#### Data entries

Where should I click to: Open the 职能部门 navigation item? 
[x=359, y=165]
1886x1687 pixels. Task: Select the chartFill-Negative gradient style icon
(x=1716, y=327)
---
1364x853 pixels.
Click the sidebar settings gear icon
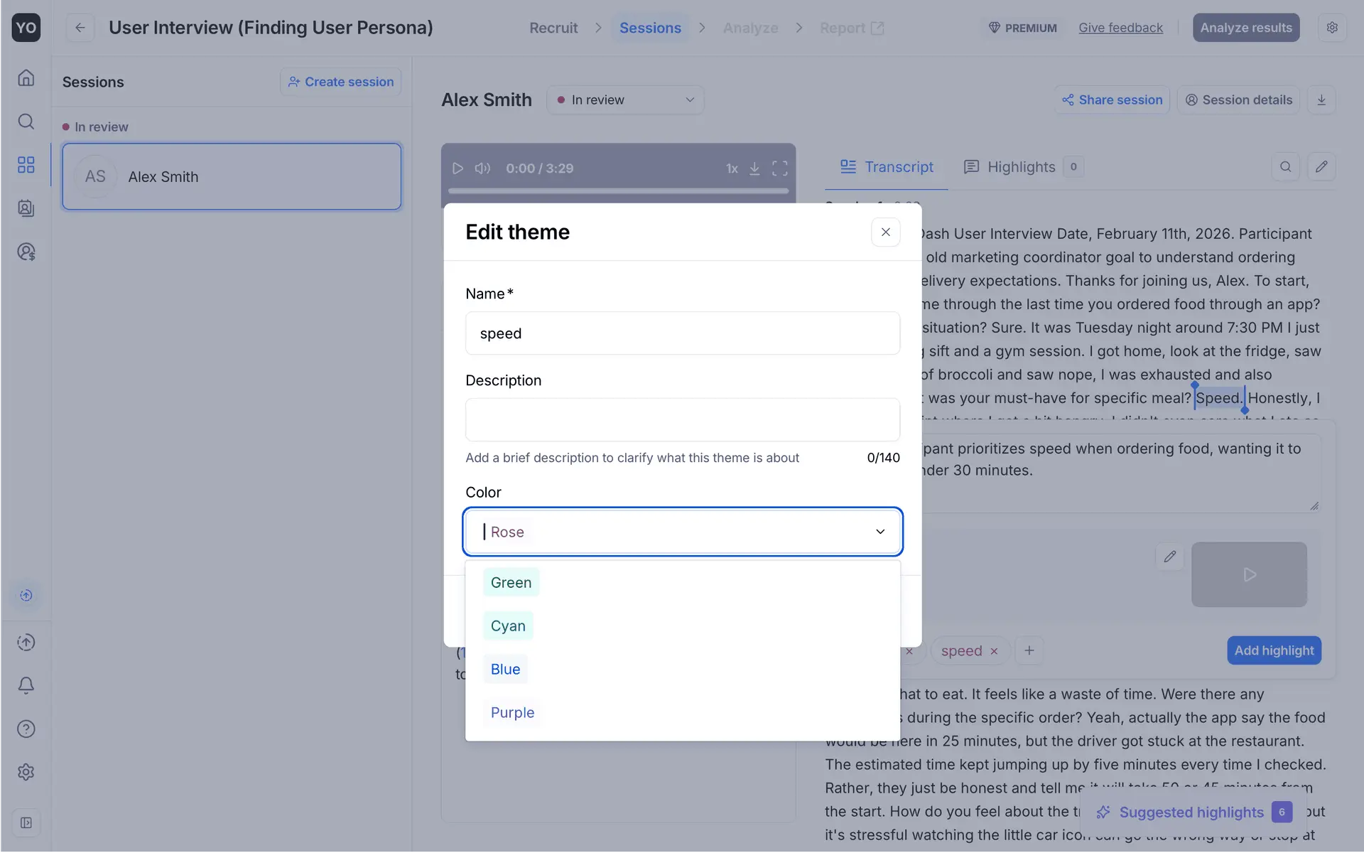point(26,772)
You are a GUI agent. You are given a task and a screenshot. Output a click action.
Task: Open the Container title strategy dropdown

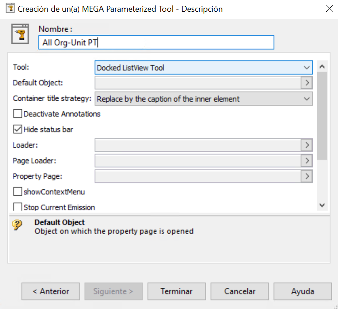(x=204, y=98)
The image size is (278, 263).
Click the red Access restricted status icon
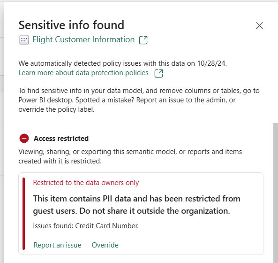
...
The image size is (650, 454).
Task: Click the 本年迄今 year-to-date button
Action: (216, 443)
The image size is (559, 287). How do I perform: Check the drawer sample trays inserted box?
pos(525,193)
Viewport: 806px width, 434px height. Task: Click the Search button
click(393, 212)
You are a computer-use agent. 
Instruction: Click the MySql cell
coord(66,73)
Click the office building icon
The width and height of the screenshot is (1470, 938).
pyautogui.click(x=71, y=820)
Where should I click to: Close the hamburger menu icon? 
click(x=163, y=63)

#### What you need to do
Write out, word for word, the lines from the one with "The image size is (278, 263)." up to and including the one with "Click the red Access restricted status icon".

#### Full solution
The image size is (278, 263).
Click the red Access restricted status icon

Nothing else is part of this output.